By Bill Korach www.thereportcard.org
The much despised Common Core Standard is still hanging around like an unwanted drunk that won’t leave the party. Many states, including Florida, have kept it but simply changed the name. While that may have fooled some of the people some of the time, it has resulting in falling scores and comprehension according to a new report by the Pioneer Institute. Massachusetts at one time had the time scores in the country, but they shifted to common core. The results are chilling. Before you read the Pioneer summary, please look at this instructional video about 5th grade Common Core math. Do you understand what this guy is talking about? I have no clue. It gives you some idea of what the kids must do in class and for homework.
A new study from the Pioneer Institute in Boston shows that in Massachusetts, Common Core, like the world, is with us late and soon. Unfortunately, it’s got all the world’s drawbacks and none of its benefits.
“The previous standard provided a coherent line-up of texts in the parenthetical phrase, four works that form a single national and historical lineage (Declaration, Preamble, Bill of Rights, and Lincoln’s Second Inaugural),” the report reads. “One can identify the curricular focus easily and fill in more material that follows from it: some of the Federalist Papers, various constitutional amendments, Frederick Douglass’s speech on the Declaration and the 4th of July, and Martin Luther King’s glosses on the Declaration, not to mention texts that influenced the Founders and Lincoln, such as Leviticus, John Locke, and Montesquieu.”

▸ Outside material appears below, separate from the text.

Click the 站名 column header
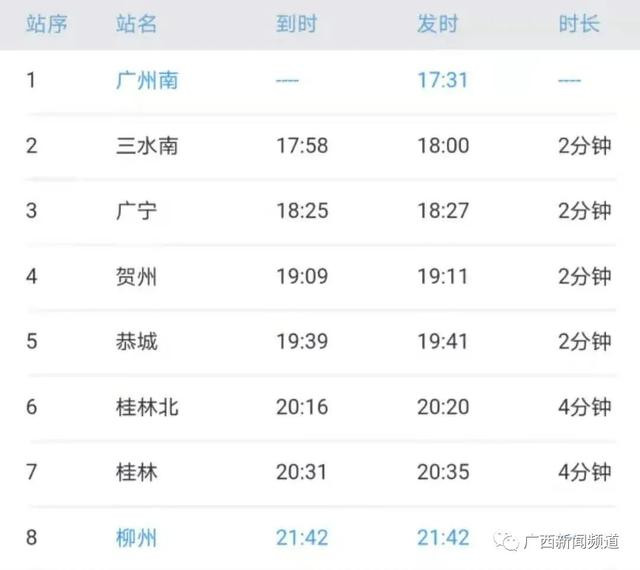Viewport: 640px width, 570px height. pyautogui.click(x=137, y=24)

“Students would leave the unit with a solid familiarity with the civic philosophy of the United States. But the new list of examples drops the Bill of Rights and Lincoln. Instead, we have one text from Medieval England and one from Revolutionary France. These two examples break up the coherence of the old list.”
English professor Mark Bauerlein from Emory University co-authored the report, with R. James Milgram, professor emeritus of mathematics at Stanford University, and Jane Robbins, senior fellow with the American Principles Project. “These standards rely on process- and skills-based ideas, which brush aside knowledge of Western and English literary traditions,” Bauerlein says. “The result is a set of standards light on content but heavy on fuzzy subjective terms such as ‘high quality’ and ‘challenging.’”
“Great works of literary art and the history of the English language, not to mention the American patrimony, disappear.”